#### [GIVEN EXERCISE]
Show every line below that contains the string "screenshot", matching its case exactly.

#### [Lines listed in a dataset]
— START —
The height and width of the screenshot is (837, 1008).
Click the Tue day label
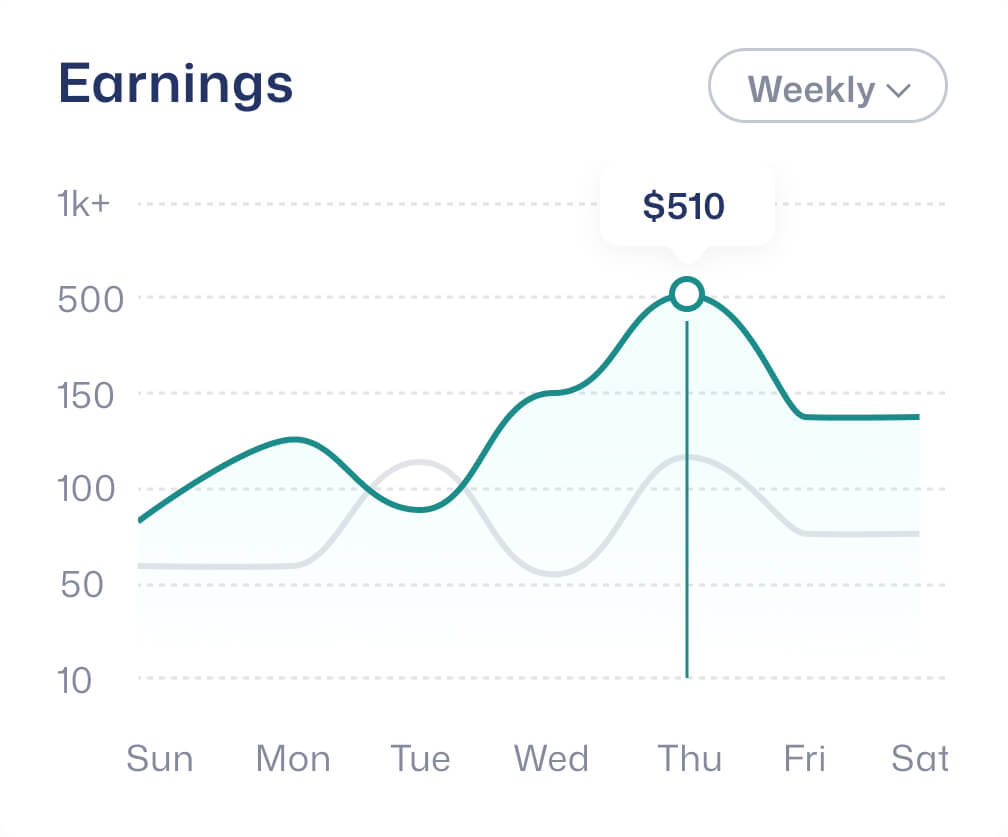pyautogui.click(x=420, y=759)
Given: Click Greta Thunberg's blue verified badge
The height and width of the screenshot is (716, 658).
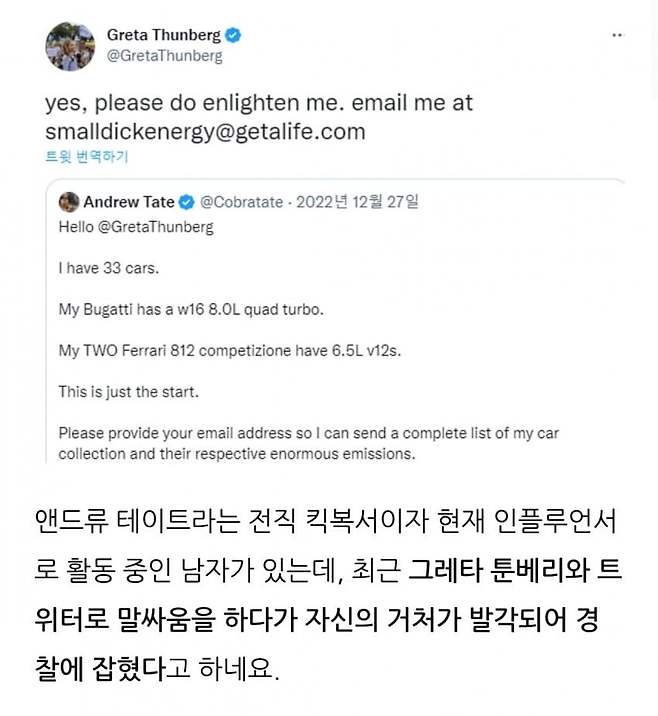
— END —
#### [FINAL ANSWER]
The height and width of the screenshot is (837, 1008).
The height and width of the screenshot is (716, 658).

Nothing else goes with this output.